◆ **Requests**
• A. From the article on the Class 3A football vote, return the passage from "That means starting" up to and including "in nondistrict play.", copied word for word.
• B. Answer these questions using the article on the Class 3A football vote:
(i) What was the tally of the superintendents' vote?
(ii) What enrollment does the article give for Llano?
(iii) Who is Burnet's athletic director?

School district superintendents in Class 3A approved a measure in a 102-65 vote that will put schools with large enrollments into one division and schools with small enrollments in another at the beginning of district play. The only sport this applies to, however, is football.

“I was worried we were going to get out-voted,” Llano athletic director and head football coach Craig Slaughter said. “Some of the depth issues smaller schools deal with are taken out of the equation.”

That means starting in 2014, Llano — with an enrollment of 510 students — will not have to play Burnet (951), Lampasas (978), Liberty Hill (807), Brownwood (938) or Gatesville (826) in district.

“It makes the playing field in football as level as you can get,” Slaughter said.

Why not the other sports? Slaughter believes it’s because a University Interscholastic League study that was conducted a decade ago concluded schools with larger enrollments won 85 percent of the state football championships.

“In other sports, one kid can have a way bigger impact,” he said. “In all the other sports, you see the distance staying the same. We should be with (Lampasas, Burnet and Liberty Hill) in all the other sports.”

The Llano coach said the change doesn’t mean the Yellowjackets won’t ever schedule these opponents in football. The matchups just might happen in nondistrict play.

Slaughter said it is anyone’s prediction where the University Interscholastic League will place Llano in 2014, though he doesn’t believe it will be in a district to the west because there are not any 3A members with similar enrollments in that direction.

“Llano is very isolated,” he said. “I really think you’re going way south to San Antonio or way east towards Rockdale or Giddings, some of those guys with similar enrollments.”

Burnet athletic director Kurt Jones said he wasn’t surprised about the result of the vote. But with school district budgets already stretched, he wondered what the travel costs would be.

“There are some of those concerns,” he said. “I don’t know how the UIL will shake that up once they hand out the details.”

◆ **Given material**

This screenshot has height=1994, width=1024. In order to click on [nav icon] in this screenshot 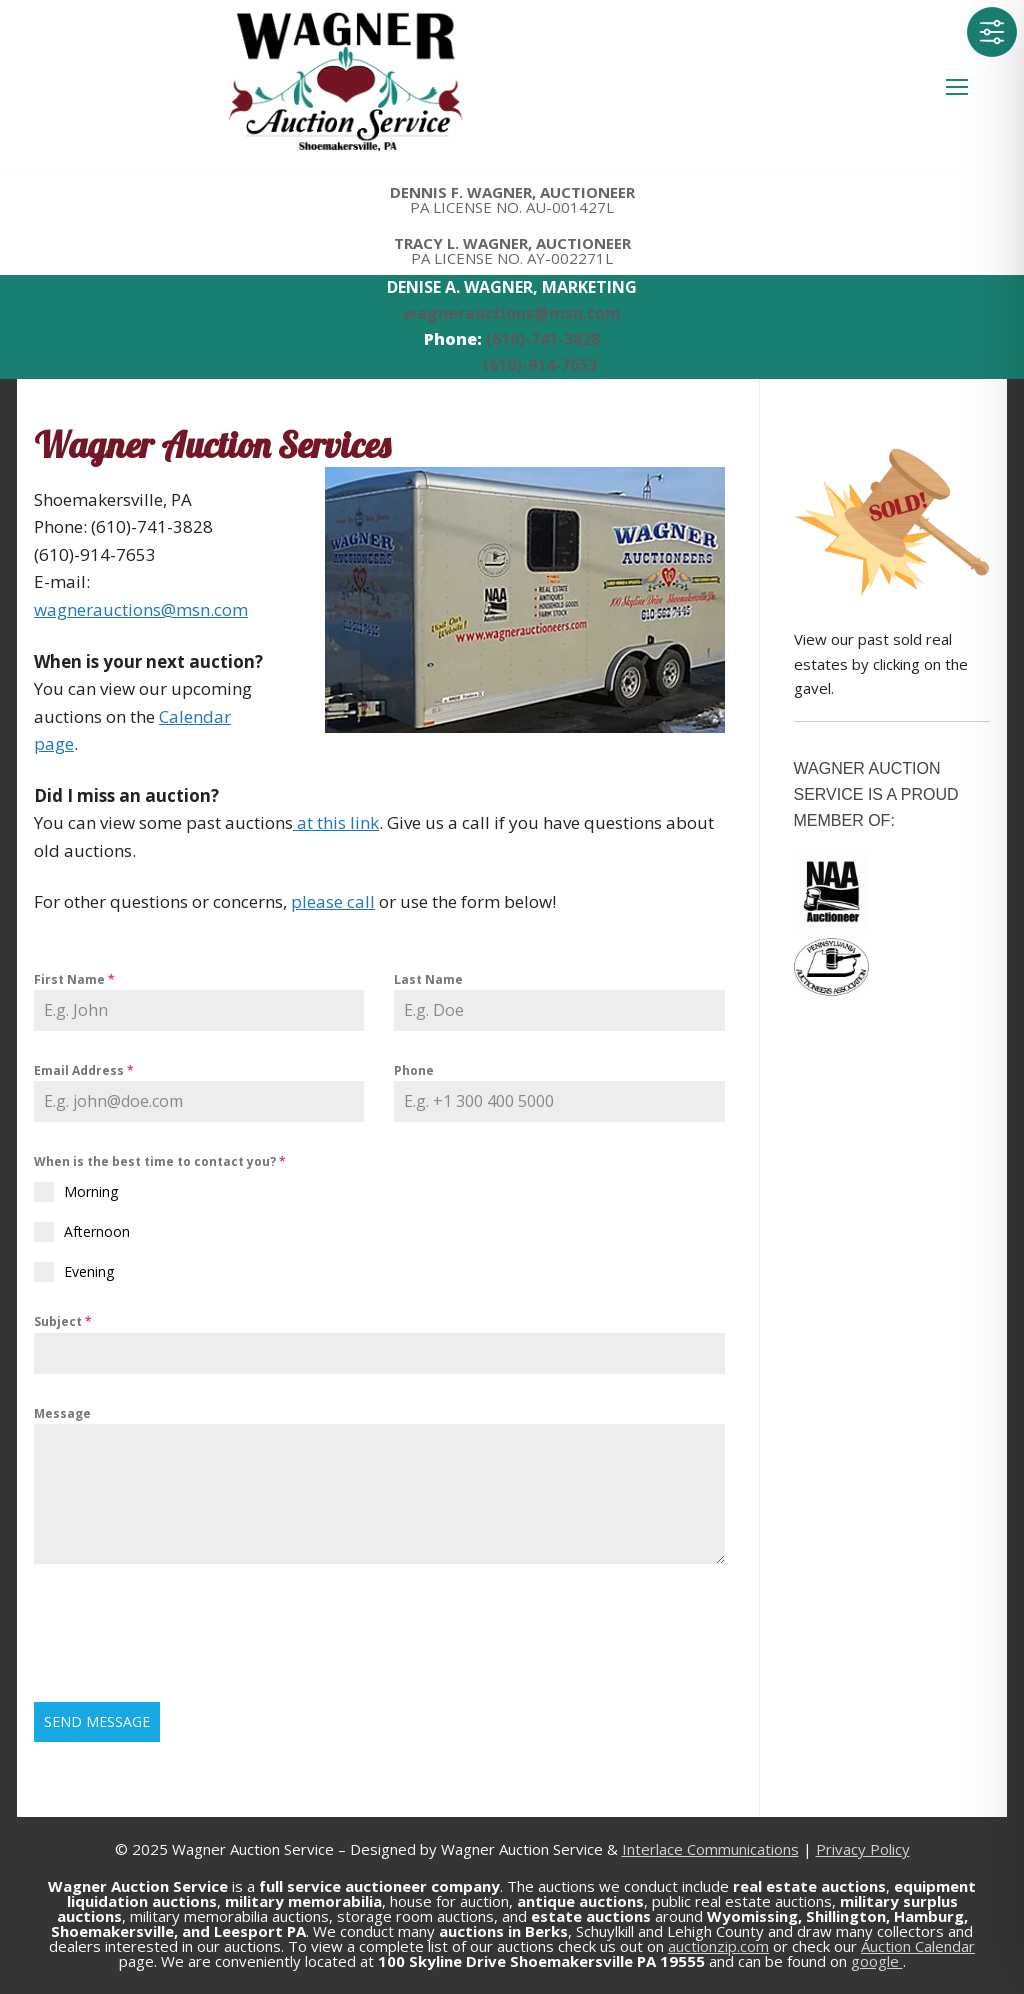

◆ **Worked answers**
• A.
That means starting in 2014, Llano — with an enrollment of 510 students — will not have to play Burnet (951), Lampasas (978), Liberty Hill (807), Brownwood (938) or Gatesville (826) in district.

“It makes the playing field in football as level as you can get,” Slaughter said.

Why not the other sports? Slaughter believes it’s because a University Interscholastic League study that was conducted a decade ago concluded schools with larger enrollments won 85 percent of the state football championships.

“In other sports, one kid can have a way bigger impact,” he said. “In all the other sports, you see the distance staying the same. We should be with (Lampasas, Burnet and Liberty Hill) in all the other sports.”

The Llano coach said the change doesn’t mean the Yellowjackets won’t ever schedule these opponents in football. The matchups just might happen in nondistrict play.

• B.
(i) 102-65
(ii) 510 students
(iii) Kurt Jones